AfriForum’s Private Prosecution Unit assisted doctors and a social worker at a police station in Pretoria on 24 July 2020, to lay criminal charges of child abuse against the parents of a five month old baby. This follows after doctors previously laid complaints of child abuse with police when the baby was only five weeks old. While the case was initially investigated by police, they then informed those involved that the case was closed due to a lack of evidence.

According to Andrew Leask, chief investigator at AfriForum’s Private Prosecution Unit, it is shocking that the police and other authorities are failing in their duties to such an extent that a child is being subjected to severe abuse.

“The authorities’ refusal to carry out their mandate to protect the baby girl stands in stark contrast with the promises made by politicians that violence against women and children should be punished to the fullest extent possible,” says Leask.

The baby girl was first admitted to a Pretoria hospital with injuries that were consistent with child abuse in April this year (when she was five weeks old). Her doctors and a private social worker then laid a complaint with the police and the Department of Social Development. The allegations included that the baby’s ribs were fractured in 15 places.

The hospital received the parents’ version of what happened and doctors agreed that the parents’ explanation didn’t justify the nature of the injuries. The doctors are of the opinion that the injuries point to consistent child abuse and cannot be attributed to any accidents. The police investigation has not yielded anything yet.

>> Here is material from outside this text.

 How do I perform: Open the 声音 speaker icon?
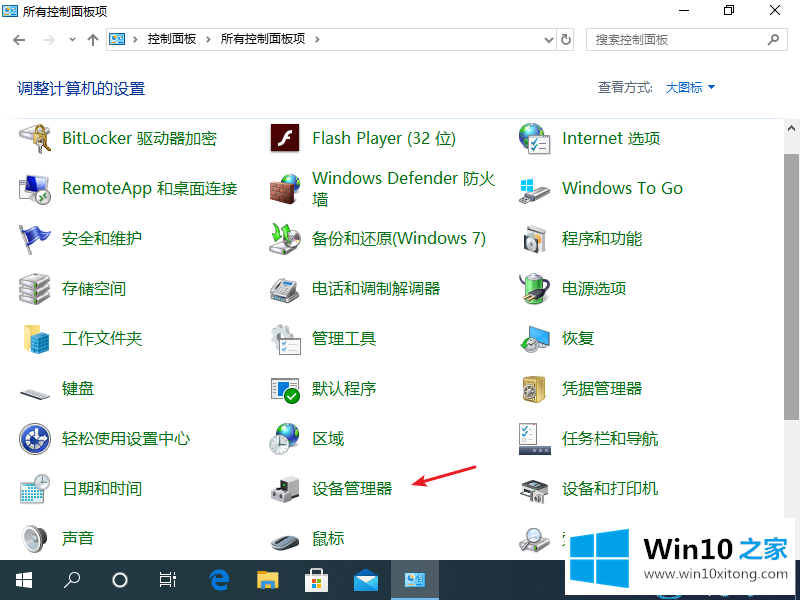[x=35, y=539]
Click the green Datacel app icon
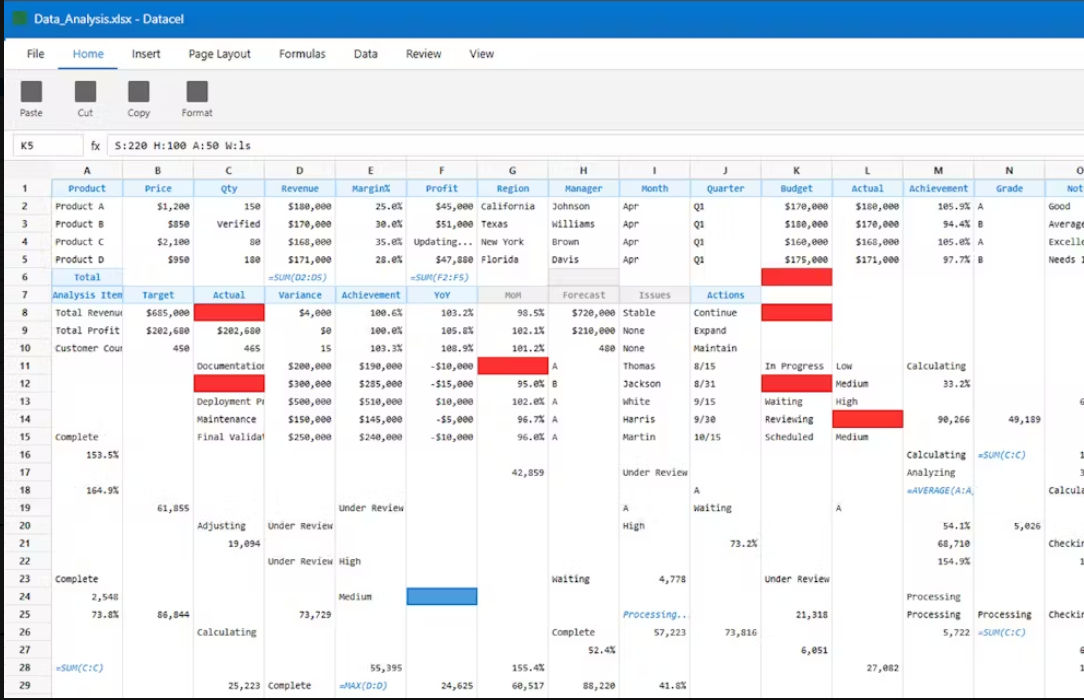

The baby was admitted to a hospital in Pretoria again on 1 July with pneumonia, shock and dehydration. She also weighed far less than what is normal for her age and was ravenously hungry. Further tests indicated that her collarbone had fractured two to three weeks before she was admitted and according to the doctors it is not easy for a baby’s collar bone to be broken by accident. An MRI scan showed injuries that were most probably caused when someone shook her violently. Both of her femurs were broken and the signs of several fractured ribs were still visible. The doctors who examined her all agree that it is likely she is abused constantly. The baby is currently in hospital.

“AfriForum will do everything in our power to ensure that this child is protected from further abuse,” says Leask.